An outdoor staircase in Bay Ridge that gained viral-video fame on social media when last week’s rains turned it into a waterfall is really just the ugly stepsister of a similar staircase a couple of streets over, according to residents.
Beyond the poor drainage, the crumbling staircase abutting a dead end at 76th Street near Colonial Road is covered with rust and graffiti, and overgrown with plants, making an awkward contrast with the well-kempt stairway on 74th Street, both of which are the responsibility of the Department of Transportation.
“The Department of Transportation seems to have no interest in compromising or doing any work on the area. The work they do is shoddy,” said resident Bert Halliday, “and this is an aggressive and callous disregard for the community. It’s offensive.”
Halliday and a group of families dealing with cancer have been doing their best to maintain the stairs on their own, in part as a make-shift memorial for Halliday’s son Ryan — who died of leukemia in 2014 — and other locals lost to cancer.
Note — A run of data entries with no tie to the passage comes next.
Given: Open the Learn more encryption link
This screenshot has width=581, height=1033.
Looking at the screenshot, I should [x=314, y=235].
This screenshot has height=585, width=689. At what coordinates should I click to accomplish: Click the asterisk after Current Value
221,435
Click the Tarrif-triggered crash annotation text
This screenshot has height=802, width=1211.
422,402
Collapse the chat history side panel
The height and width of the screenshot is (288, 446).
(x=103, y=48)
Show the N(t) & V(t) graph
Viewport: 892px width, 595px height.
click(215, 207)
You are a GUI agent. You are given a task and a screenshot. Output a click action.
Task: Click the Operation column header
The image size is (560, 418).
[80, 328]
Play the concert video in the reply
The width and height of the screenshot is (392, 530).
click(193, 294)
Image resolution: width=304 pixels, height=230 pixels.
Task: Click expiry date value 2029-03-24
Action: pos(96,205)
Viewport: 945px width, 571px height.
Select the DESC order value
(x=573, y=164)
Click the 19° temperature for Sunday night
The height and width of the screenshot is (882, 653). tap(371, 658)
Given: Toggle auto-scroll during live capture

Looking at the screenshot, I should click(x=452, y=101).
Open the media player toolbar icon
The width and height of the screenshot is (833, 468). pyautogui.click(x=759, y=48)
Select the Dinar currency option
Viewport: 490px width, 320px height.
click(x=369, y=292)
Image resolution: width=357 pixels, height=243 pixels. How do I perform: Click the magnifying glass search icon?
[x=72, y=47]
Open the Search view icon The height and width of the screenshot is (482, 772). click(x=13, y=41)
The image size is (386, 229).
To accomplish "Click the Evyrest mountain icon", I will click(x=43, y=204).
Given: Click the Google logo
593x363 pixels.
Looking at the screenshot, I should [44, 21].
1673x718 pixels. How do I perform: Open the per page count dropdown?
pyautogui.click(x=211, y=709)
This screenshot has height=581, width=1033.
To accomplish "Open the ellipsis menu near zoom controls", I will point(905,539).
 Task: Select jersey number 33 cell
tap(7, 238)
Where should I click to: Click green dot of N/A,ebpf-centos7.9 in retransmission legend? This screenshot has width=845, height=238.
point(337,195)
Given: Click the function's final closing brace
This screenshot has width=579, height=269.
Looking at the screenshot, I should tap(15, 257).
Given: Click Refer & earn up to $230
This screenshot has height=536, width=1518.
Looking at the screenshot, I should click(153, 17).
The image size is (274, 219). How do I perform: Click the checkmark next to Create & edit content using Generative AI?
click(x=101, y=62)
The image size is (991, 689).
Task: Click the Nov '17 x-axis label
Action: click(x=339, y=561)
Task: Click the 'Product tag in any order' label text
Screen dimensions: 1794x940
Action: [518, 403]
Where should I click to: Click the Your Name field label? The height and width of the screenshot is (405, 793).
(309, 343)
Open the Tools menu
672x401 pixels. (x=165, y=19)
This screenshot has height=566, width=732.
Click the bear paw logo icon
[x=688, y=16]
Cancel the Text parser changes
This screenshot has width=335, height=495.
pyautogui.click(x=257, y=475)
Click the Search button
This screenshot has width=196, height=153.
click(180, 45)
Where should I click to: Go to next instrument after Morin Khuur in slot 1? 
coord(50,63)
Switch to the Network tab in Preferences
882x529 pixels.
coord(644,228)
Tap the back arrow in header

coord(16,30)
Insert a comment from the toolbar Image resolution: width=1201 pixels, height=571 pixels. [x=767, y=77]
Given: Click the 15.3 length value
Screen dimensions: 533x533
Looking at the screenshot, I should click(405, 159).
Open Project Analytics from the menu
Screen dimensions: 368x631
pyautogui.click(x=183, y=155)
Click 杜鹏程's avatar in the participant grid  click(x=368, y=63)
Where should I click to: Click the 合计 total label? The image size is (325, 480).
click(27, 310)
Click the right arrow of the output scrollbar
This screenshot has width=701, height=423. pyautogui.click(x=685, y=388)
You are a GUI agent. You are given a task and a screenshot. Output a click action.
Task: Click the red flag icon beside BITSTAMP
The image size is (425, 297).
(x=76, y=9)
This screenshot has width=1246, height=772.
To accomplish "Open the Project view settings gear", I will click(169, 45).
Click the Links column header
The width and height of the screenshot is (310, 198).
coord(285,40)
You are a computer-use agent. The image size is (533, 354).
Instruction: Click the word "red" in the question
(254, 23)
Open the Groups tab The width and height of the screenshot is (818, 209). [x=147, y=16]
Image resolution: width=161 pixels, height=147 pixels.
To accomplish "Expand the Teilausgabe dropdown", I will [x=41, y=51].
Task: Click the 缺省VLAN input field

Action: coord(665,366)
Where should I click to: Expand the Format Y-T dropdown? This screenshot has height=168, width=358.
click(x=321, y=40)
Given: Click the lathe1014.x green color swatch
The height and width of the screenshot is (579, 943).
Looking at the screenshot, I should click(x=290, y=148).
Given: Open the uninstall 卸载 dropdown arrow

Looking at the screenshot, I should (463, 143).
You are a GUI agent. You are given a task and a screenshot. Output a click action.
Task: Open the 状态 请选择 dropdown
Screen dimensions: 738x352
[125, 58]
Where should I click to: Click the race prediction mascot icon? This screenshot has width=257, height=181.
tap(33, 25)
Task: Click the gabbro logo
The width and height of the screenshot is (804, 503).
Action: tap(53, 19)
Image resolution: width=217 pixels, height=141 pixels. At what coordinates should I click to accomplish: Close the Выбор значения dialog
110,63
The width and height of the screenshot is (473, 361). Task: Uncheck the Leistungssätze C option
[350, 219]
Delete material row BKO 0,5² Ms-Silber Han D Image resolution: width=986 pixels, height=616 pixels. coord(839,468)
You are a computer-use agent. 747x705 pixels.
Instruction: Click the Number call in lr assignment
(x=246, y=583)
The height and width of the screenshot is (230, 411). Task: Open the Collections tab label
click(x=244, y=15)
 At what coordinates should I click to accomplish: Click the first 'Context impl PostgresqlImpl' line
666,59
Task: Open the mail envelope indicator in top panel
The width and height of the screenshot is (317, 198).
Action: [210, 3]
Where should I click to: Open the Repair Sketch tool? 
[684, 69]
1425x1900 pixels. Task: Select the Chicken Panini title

“Ryan used to talk about how he wanted to buy a house on that block because he loved the view from the stairs. Him and the dog used to take walks down there and watch the sun set. So it became a place we identify with Ryan and wanted to take care of on his behalf,” said Halliday. “But it’s not safe and we just want it to be a priority for the city to fix.”
Halliday said all the city has done is patch a few problem spots — and often carelessly dumping excess cement over the hand rail onto the embankment — and that work is undone every year when the stairs are kept salted all winter.
Even the sewer drain at the foot of the stairway is chronically clogged with trash, so even rains not strong enough to turn it into a waterfall can create a lake at the bottom.
Getting the 76th Street staircase fixed is one of the top-five priorities for Community Board 10, according to district manager Josephine Beckmann, but the city doesn’t feel the same way.
“For the fiscal 2017–2018 year, we submitted a list of 31 capital priorities to be considered for the new budget,” said Beckmann, “this is number five on the list. The DOT responded saying it’s not a capital priority.”
The city put the cost of rebuilding the staircase at $9 million, but Halliday warned that could rise to as much as $20 million if the work is put off for another five years.
Local pols have been working together to mobilize funding for the job.
“Making necessary repairs to this staircase has been an issue that was around even before I took office,” said Assemblymember Pamela Harris (D–Bay Ridge), “and I’ve continued working to ensure the repairs can be made. I was able to secure $500,000 for this project.”
Councilman Vincent Gentile (D–Bay Ridge) has also earmarked funding for repairs, and prodded the city to take action.
“We’ve got a lot of seniors in the district, we want to make sure that they can get around. Basically, it’s a safety issue,” said Gentile’s communications director Matthew Kazlowski.
Beckmann said she has heard complaints of people falling on the staircase, in addition to the steps being practically invisible in the dark. Locals also complain about the overgrown vegetation and never-draining puddles, she said.
CB10 will be making another capital request to better light the staircase and urged the community to continue calling for refurbishment. Until now, the only way residents could register their complaints was by calling 311, but locals recently created an online petition demanding repairs at: https://www.change.org/p/brooklyn-borough-president-eric-adams-the-repair-and-renovation-of-the-76th-street-dead-end-stairs.
The Department of Transportation said that the 76th Street stairway was extensively repaired in 2014, and further repairs made as recently as March of this year.